Though the CDC recommends waiting about three months after having COVID-19 to get vaccinated, experts watching BA.5 said they thought people should consider getting a shot one or two months after recovering.
“I have shortened up my timeline. If you got infected a month or more ago, and you're eligible for a booster now, I would go ahead and get it,” Wachter said.
Because BA.5 may better can evade prior infection compared to previous variants, people who got COVID recently shouldn’t consider that to be as strong of protection as it once was.
“For anybody who was infected prior to a month ago, an educated guess would be that it wasn't BA.5, and therefore, your immunity is not good for as long as it used to be,” Wachter said.
Dr. Anna Durbin, director of Center for Immunization Research at Johns Hopkins University, said she would also wait a month, or perhaps two months for people who are lower risk.
“You want your immune system to cool down a bit before you give another vaccine because once it's cooled down, then you get the biggest effect from that vaccination,” she told ABC News.
“That recent infection is going to provide you with an immune response that will keep you out of the hospital. It is a better booster than the vaccine because it is more aligned with what's currently circulating,” added Durbin.
Dr. David Dowdy, an infectious disease epidemiologist at Johns Hopkins Bloomberg School of Public Health, agreed that the need for a booster shortly after infection is not pressing, as the added value of a booster shot that soon is “relatively small.”
What about the boosters coming this fall?
Even though the U.S. is expecting a new booster campaign this fall with updated, variant-specific vaccines, several experts encouraged getting a booster now, in light of BA.5, and then again in a few months, when the new vaccines arrive.
“There's this theoretical risk of over-boosting but we've been at this now for two years, we have people having gotten two, three, even four shots — and I think it remains a theoretical risk,” he told ABC News. “I don't think there's any strong evidence that is true.”
Durbin said she thinks people who get a booster now would also have enough of an interval between shots for another booster this fall or winter to still have a strong impact.
“Because it's July now, there's enough of a window between that booster and then the Omicron-specific booster that you should get a really good benefit from that in the fall,” she said.
If health agencies recommend a booster for younger people, should they get one?
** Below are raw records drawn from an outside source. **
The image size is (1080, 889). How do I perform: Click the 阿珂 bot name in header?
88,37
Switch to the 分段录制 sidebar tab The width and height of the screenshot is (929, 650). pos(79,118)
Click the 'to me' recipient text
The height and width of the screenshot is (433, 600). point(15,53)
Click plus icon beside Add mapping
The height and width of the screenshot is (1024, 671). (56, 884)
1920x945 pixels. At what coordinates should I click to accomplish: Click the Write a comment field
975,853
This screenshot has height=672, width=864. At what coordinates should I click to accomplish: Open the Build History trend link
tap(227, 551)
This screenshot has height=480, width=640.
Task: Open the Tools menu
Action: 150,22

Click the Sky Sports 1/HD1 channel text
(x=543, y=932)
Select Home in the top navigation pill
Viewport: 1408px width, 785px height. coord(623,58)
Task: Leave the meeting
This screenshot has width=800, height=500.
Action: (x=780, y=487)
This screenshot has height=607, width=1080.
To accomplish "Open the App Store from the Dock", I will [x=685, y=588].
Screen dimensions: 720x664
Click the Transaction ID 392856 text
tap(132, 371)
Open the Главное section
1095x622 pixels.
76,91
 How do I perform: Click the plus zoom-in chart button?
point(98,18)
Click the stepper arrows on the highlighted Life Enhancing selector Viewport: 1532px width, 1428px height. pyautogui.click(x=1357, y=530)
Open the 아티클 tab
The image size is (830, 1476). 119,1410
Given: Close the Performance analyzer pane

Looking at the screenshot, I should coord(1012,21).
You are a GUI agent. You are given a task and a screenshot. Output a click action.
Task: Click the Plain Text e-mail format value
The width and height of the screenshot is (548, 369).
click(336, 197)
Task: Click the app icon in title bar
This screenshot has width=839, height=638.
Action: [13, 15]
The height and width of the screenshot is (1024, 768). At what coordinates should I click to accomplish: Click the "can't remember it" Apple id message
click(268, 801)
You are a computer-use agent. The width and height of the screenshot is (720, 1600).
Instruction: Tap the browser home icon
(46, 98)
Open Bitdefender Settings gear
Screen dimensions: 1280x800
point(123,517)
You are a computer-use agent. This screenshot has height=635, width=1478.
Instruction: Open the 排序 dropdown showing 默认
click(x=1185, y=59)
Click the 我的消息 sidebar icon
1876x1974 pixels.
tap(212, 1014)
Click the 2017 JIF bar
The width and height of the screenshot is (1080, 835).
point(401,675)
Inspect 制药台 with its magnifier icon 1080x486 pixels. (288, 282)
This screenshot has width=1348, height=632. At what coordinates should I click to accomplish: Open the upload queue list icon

For younger people, if the FDA and CDC decide to open up eligibility for second booster shots, experts agreed that it would be worth it to re-up protection in certain cases.
“I would say the benefit outweighs the risk, certainly,” Durbin said.
It won’t eliminate the chance of getting COVID, though, and people shouldn’t expect it to because of how fast the virus has evolved since the original vaccines were created.
“We have to really be careful in our messaging and manage people's expectations, otherwise they're not going to want to get boosters in the fall that are more specific for Omicron and may prevent infection far better than the current vaccine does,” Durbin said.
That said, other experts were more conservative in their recommendations for young people.
“While the benefits of vaccination certainly outweigh the risks, I'm not sure that it's more urgent now than before to get younger people yet another booster,” said Dowdy.
“If anything, hospitalizations in the BA.5 era are increasingly among people 70 and older, so the focus on people under 50 isn't really following what we see in the data.”
And particularly for young people who have recently had COVID, Wachter, too, said it would be reasonable to wait until the fall.
“I'd say for a truly low-risk person, a healthy young person with three shots and gets COVID now, then I'd be on the fence and I probably wait until the fall,” Wachter said.
Creech added that although some younger Americans may feel hesitant to get the booster now and in the fall, most people will understand the continued threat of COVID-19 and the need to maintain protection.
“I think people recognize that a new COVID variant seems to always be lurking around the corner and vaccines are the best prevention we have,” Creech said.